Didik menilai, secara substansi, dirinya dapat memahami bahwa para pihak yang mengajukan uji materi terhadap Perppu No 1/2020 ke Mahkamah Konstitusi (MK) karena ada beberapa pengaturan yang bisa dikategorikan berpotensi melanggar konstitusi.
Di antaranya, perppu tersebut dapat menghilangkan fungsi anggaran DPR sebagaimana dimaksud dalam Pasal 20A juncto Pasal 23 UUD 1945, serta ada pengaturan yang memberikan impunitas kepada pihak-pihak tertentu, baik kewenangan, tanggung jawab, maupun kedudukannya di dalam hukum dan pemerintahan.
Didik sepakat, Perppu No 1/2020 melanggar prinsip-prinsip negara hukum, prinsip-prinsip pengelolaan pemerintahan yang baik (good governance), serta tidak memenuhi kaidah penyusunan perundang-undangan yang baik sebagaimana dimaksud dalam UU No 12/2011.
”Seharusnya pembuatan perppu tidak boleh ditujukan untuk memberikan keistimewaan pihak-pihak tertentu termasuk tanggung jawab hukum dan institusional.
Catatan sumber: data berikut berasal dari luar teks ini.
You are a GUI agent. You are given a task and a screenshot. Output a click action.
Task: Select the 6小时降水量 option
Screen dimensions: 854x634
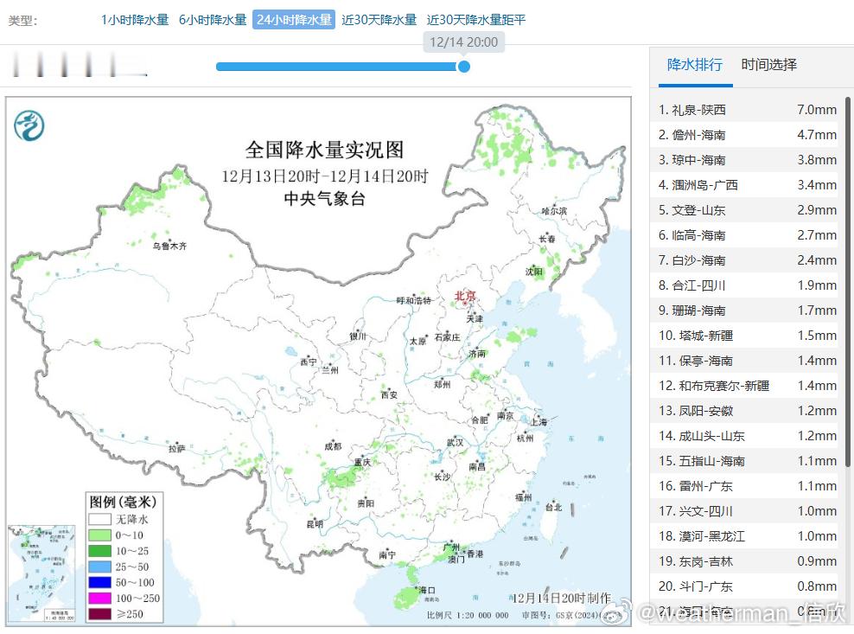click(210, 19)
Saya melihat Perppu No 1/2020 adalah perppu omnibus law sistem keuangan,” tutur Didik.
Meski demikian, lanjut Didik, pengajuan uji materi tersebut harus dipertimbangkan waktunya mengingat bahwa keputusan akhir perppu sangat tergantung dari proses penerimaan atau penolakan oleh DPR sebagaimana dimaksud dalam Pasal 52 UU No 12/2011.
Demi pemulihan ekonomi
Wakil Ketua Badan Anggaran DPR dari Partai Golkar DPR Muhidin Mohammad Said menyampaikan, Banggar siap membahas Perppu No 1/2020. Menurut dia, pembahasan bisa sangat cepat karena menyangkut pemulihan ekonomi negara dan masyarakat.
Kami di Banggar sepakat bagaimana mempercepat ini. Ini, kan, enggak mungkin tertunda karena bagaimanapun juga ini satu hal yang ditunggu-tunggu untuk pemulihan ekonomi dan bagaimana memberi bantuan ke masyarakat yang terdampak.
”Kami di banggar sepakat bagaimana mempercepat ini. Ini, kan, enggak mungkin tertunda karena bagaimanapun juga ini satu hal yang ditunggu-tunggu untuk pemulihan ekonomi dan bagaimana memberi bantuan ke masyarakat yang terdampak,” tutur Muhidin.
Meski diproses dengan cepat, Muhidin menyampaikan, di dalam rapat Banggar akan dibahas mengenai pengetatan pengawasan pelaksanaan Perppu No 1/2020.
”Jadi, menurut saya, ini tidak bisa lagi diperdebatkan terlalu panjang karena rakyat menunggu, dunia usaha menunggu, ini langkah yang harus diambil, tak boleh ditawar-tawar lagi. Yang perlu digarisbawahi adalah mari bersama-sama mengawasi, buat rambu-rambunya, kami akan minta KSSK (Komite Stabilitas Sistem Keuangan) buat rambu-rambu sehingga tidak terjadi moral hazard (penyimpangan) yang lebih banyak,” tutur Muhidin.